Copy each line from the listing below where the word "terminal" shows up.

BEGIN Given data

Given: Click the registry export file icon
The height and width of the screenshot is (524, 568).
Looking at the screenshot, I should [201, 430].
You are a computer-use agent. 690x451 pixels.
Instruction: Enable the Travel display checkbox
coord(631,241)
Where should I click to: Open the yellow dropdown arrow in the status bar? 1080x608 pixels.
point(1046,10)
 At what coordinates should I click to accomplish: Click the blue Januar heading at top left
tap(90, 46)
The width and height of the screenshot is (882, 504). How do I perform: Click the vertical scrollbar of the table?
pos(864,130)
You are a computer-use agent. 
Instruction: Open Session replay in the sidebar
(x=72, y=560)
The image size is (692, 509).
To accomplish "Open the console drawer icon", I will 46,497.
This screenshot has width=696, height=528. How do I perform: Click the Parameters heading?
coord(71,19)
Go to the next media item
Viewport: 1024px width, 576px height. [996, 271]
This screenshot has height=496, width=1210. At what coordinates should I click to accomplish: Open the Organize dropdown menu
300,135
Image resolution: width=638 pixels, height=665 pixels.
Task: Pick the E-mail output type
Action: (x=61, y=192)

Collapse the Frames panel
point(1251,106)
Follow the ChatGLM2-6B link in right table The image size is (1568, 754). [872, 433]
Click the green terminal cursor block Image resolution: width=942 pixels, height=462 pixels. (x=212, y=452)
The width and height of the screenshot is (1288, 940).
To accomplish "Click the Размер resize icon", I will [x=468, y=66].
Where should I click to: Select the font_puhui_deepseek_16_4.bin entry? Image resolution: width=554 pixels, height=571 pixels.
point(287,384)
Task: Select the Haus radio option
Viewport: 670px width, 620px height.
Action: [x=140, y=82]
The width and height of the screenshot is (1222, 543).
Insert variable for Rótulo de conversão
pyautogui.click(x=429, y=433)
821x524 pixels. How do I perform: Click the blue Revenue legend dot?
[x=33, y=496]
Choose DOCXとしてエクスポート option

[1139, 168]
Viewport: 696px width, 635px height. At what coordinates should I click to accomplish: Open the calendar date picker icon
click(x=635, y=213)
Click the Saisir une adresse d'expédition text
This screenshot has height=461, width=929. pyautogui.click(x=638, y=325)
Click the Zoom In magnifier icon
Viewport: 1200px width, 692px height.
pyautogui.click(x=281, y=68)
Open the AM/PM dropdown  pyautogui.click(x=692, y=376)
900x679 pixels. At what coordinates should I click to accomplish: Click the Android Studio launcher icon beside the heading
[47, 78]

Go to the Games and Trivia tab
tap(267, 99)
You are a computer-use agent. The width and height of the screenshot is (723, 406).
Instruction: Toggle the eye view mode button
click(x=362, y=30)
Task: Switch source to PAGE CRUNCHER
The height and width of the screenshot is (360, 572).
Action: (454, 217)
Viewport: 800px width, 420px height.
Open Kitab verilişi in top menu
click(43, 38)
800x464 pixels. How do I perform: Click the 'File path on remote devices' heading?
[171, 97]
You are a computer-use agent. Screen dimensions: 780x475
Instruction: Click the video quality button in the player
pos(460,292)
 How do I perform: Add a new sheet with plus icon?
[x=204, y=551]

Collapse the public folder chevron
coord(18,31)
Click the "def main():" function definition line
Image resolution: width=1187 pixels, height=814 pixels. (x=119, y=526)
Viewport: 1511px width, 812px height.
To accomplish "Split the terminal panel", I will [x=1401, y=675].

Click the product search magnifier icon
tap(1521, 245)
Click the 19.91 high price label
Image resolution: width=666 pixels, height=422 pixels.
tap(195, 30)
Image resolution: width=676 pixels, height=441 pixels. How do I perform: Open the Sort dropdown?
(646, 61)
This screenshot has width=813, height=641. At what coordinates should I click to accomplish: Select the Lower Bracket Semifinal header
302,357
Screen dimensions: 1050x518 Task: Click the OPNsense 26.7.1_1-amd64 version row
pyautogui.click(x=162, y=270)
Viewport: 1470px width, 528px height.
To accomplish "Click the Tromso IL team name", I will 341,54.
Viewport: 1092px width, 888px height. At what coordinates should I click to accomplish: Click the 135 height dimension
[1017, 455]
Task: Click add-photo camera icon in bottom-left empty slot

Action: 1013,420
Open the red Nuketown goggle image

END Given data

Response area
Click the green terminal cursor block Image resolution: width=942 pixels, height=462 pixels. (x=212, y=452)
To accomplish "Split the terminal panel", I will [x=1401, y=675].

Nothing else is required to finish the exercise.